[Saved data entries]
--- START ---

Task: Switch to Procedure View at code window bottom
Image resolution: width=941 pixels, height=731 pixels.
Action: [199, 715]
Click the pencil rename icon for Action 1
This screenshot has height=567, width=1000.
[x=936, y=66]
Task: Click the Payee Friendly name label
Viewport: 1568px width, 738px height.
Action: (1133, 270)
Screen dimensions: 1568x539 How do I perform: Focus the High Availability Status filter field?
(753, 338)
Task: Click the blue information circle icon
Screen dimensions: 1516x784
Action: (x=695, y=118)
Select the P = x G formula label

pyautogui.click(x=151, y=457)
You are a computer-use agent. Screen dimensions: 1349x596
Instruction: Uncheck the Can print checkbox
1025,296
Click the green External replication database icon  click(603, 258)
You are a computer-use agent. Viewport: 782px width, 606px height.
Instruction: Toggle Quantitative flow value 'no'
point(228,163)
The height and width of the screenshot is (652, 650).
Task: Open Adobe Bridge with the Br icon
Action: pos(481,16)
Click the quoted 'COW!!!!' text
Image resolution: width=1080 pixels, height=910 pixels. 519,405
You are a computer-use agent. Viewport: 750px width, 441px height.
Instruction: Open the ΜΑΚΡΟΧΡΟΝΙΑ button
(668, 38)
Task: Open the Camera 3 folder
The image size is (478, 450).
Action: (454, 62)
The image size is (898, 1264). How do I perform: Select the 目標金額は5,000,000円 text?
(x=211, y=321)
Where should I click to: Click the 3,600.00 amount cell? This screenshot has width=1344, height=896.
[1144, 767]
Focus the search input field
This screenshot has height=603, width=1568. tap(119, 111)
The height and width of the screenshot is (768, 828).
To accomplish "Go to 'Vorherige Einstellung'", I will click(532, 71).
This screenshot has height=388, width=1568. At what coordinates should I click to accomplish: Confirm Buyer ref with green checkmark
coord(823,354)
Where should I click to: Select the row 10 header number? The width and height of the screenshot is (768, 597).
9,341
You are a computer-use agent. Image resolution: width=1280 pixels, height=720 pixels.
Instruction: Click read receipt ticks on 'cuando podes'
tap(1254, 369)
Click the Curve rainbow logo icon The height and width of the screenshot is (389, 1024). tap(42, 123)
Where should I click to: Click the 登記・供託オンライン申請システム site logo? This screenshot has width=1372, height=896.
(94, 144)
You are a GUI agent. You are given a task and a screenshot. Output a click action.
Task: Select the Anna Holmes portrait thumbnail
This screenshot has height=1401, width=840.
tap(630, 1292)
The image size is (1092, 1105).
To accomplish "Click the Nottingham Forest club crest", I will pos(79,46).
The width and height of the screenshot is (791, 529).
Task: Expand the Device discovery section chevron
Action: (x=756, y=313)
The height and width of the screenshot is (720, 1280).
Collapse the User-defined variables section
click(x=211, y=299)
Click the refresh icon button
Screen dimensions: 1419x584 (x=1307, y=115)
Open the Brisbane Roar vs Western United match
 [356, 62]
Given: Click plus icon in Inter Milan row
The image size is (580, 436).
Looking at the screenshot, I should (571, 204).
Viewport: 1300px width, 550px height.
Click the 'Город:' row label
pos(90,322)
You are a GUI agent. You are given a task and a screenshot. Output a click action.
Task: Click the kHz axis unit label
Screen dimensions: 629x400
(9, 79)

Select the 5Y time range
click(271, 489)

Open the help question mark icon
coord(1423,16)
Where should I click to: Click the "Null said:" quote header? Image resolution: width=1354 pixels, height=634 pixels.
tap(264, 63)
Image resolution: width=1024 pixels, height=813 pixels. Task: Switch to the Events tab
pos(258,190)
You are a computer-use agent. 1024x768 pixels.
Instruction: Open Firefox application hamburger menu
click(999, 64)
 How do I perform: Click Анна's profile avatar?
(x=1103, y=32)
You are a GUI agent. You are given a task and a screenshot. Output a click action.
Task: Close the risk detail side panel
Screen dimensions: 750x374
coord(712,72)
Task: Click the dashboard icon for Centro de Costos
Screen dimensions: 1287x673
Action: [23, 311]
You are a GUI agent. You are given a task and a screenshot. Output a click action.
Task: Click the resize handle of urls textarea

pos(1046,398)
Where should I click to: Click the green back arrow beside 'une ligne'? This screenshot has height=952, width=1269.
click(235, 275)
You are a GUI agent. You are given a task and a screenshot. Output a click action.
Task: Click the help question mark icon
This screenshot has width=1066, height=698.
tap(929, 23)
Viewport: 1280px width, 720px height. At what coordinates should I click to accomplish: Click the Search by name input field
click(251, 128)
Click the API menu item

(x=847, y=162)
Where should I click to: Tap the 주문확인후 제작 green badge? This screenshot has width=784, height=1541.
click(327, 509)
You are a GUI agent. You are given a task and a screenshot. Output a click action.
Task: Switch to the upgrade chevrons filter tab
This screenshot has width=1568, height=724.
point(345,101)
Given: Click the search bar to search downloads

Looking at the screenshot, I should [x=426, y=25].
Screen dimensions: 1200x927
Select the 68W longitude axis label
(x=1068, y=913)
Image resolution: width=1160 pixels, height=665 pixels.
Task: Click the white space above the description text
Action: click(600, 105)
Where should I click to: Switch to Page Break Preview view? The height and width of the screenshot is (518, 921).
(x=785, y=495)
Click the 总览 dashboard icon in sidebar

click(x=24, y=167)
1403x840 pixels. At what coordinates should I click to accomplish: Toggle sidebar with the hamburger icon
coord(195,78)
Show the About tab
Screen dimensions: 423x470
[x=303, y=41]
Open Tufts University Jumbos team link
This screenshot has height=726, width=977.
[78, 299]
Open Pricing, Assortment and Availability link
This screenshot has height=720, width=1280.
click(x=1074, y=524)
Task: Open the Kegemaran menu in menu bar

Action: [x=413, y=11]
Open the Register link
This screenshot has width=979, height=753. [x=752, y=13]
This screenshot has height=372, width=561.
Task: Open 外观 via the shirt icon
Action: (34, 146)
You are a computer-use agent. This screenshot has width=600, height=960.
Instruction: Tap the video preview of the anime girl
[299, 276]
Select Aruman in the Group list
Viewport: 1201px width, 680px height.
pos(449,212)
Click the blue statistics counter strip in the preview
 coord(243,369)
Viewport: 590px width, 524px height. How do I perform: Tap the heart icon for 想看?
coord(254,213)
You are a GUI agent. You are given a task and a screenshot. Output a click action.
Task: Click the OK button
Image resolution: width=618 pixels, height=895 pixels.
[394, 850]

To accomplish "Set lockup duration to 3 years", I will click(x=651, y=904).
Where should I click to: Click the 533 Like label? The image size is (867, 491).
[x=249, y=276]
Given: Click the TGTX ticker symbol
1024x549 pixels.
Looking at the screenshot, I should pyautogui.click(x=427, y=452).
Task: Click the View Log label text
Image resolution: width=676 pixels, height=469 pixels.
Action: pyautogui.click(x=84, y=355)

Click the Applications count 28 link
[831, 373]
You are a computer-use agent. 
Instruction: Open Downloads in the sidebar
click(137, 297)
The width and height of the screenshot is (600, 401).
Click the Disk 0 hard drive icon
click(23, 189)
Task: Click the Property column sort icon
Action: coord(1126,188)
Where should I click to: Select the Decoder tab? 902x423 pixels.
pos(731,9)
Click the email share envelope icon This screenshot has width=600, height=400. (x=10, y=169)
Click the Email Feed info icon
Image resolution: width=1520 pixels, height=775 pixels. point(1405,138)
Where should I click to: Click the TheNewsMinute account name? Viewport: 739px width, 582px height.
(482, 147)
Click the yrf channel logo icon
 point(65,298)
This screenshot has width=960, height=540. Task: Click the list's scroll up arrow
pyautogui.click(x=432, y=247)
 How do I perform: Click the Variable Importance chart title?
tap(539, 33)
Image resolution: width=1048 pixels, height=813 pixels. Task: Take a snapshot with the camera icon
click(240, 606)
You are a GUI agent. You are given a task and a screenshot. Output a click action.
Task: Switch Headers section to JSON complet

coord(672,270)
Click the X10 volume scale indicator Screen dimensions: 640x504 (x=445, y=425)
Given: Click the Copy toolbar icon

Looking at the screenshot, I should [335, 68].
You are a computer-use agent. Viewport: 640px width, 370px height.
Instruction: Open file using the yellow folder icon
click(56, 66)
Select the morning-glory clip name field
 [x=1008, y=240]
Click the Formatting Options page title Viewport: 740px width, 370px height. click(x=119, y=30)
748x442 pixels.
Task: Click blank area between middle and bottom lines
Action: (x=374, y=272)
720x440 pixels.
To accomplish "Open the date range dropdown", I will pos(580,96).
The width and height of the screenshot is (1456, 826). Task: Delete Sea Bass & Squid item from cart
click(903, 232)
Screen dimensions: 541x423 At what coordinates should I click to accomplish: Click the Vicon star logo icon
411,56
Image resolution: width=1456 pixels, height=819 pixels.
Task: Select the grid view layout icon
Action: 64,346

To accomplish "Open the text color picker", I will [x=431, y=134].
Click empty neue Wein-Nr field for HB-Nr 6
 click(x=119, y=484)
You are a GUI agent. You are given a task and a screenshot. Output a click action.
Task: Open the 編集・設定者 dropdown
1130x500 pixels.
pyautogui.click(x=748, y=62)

--- END ---

All lines of the data above that include the word "dropdown" must be shown.

To accomplish "Open the date range dropdown", I will pos(580,96).
Task: Open the 編集・設定者 dropdown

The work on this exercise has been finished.